Écrire, pour retenir ce qui échapperait. Écrire, pour savoir ce que l’on ignorait savoir.
Écrire, c’est être. Écrire me donne l’impression de me retrouver. Disparait alors cette idée de pensée et de temps perdus qui s’écoulaient comme du sable entre les doigts. Écrire, c »est faire des châteaux, châteaux de temps, de pensées, château de soi.
Quand j’écris, je me sens être à nouveau, être sujet, à l’écoute de ma pensée comme le dirait Billeter : « la pensée qu’il nous faut sauver […] c’est la faculté que nous avons de nous arrêter et de nous laisser surprendre par quelque chose qui se forme en nous : une intuition, une idée, un enchainement d’idées (1). »
Écrire, c’est aussi devenir. C’est à la fois mettre en lumière ce que je ne voyais pas, ne savais pas encore : « Écrire, c’est dire ce qu’on ne savait pas avant de le dire, c’est pour ça qu’on écrit (2). » (Alexis Jenni) Cela devient un rendez-vous pris avec soi, soit de manière régulière, soit en période particulière, pour voir ce qu’il en ressort ou parce qu’on a un problème ou une décision à prendre.
Entre liberté et plaisir
Pas d’écriture sans pensée, pas de pensée sans liberté, dit encore Billeter, en mots et en actions : « Nous leur donnons deux noms différents parce que la pensée s’exprime par le langage, le plus souvent, tandis que la liberté s’accomplit aussi bien par la parole que par un geste, un acte, une action dans la durée. Il n’empêche que toute pensée est un acte de liberté et que tout acte de liberté est une pensée. »

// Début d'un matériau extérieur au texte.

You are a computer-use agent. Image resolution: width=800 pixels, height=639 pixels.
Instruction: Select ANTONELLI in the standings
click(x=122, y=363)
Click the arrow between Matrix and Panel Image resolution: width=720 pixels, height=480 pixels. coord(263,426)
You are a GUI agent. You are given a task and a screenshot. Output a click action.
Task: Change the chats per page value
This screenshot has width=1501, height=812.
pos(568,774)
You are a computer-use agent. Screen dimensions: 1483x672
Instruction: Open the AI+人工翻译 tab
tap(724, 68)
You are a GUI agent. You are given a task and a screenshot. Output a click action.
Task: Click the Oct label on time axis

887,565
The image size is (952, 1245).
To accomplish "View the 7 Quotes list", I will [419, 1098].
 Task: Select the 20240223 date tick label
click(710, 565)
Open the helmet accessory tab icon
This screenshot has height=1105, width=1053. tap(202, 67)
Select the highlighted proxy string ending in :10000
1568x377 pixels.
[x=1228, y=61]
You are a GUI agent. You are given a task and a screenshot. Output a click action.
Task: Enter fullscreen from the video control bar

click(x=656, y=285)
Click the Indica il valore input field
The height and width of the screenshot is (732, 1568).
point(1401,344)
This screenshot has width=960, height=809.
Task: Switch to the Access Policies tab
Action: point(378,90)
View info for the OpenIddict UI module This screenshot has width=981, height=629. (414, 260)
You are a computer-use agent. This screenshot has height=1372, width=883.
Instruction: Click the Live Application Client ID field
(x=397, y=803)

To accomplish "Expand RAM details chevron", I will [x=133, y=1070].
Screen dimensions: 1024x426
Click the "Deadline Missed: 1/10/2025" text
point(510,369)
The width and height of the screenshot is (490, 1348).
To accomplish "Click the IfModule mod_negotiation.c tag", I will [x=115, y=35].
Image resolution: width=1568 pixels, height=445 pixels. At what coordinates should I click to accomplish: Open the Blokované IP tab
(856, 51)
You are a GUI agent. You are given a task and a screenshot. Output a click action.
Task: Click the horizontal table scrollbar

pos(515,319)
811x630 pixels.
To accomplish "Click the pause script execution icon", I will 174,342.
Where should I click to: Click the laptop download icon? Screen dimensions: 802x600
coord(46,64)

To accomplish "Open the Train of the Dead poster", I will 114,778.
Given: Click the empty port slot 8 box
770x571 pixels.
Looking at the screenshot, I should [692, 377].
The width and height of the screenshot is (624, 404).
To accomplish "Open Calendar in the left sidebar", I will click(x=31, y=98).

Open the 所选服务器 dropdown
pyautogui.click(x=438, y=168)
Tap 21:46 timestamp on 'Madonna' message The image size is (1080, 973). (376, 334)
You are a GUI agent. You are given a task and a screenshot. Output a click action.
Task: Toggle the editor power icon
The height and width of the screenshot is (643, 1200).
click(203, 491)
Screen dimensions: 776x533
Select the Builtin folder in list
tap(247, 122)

Si l’idée d’écrire est toujours un plaisir, plaisir de l’attente du moment, si la satisfaction d’être arrivée au bout d’un texte est toujours vive, si la joie est intense quand les mots attrapent l’idée, le fait d’écrire en revanche est souvent pénible. Cela me demande un temps de maturation intérieure qui me désarçonne toujours, puisque je ne sais jamais ni ce qui se passe, ni pourquoi ça ne vient pas, ni combien de temps ça va rester à l’intérieur, inaccessible. Avec l’expérience, je sais que ce n’est pas du temps vide, je sais que quelque chose travaille, se prépare. On retrouve peut-être Billeter et son « nous laisser surprendre par quelque chose qui se forme en nous : une intuition, une idée, un enchainement d’idées ». Difficile aussi, en écrivant, lorsque ce n’est pas ça, toujours pas ça. Avant, enfin !, que ce soit ça. Et que le plaisir arrive.
Ecrire, c’est me dessiner un miroir de liberté pour être et devenir, penser et agir mieux. Savoir que j’ai l’écriture à ma disposition me rassure en plus de m’apporter parfois du plaisir, me donnant une prise sur le temps et les choses, ou la sensation d’avoir une prise sur le temps et les choses, de moins les subir. Même si ce n’est qu’une sensation, même si cette sensation est erronée, tout ce qui renforce et donne confiance pour agir est bon à prendre.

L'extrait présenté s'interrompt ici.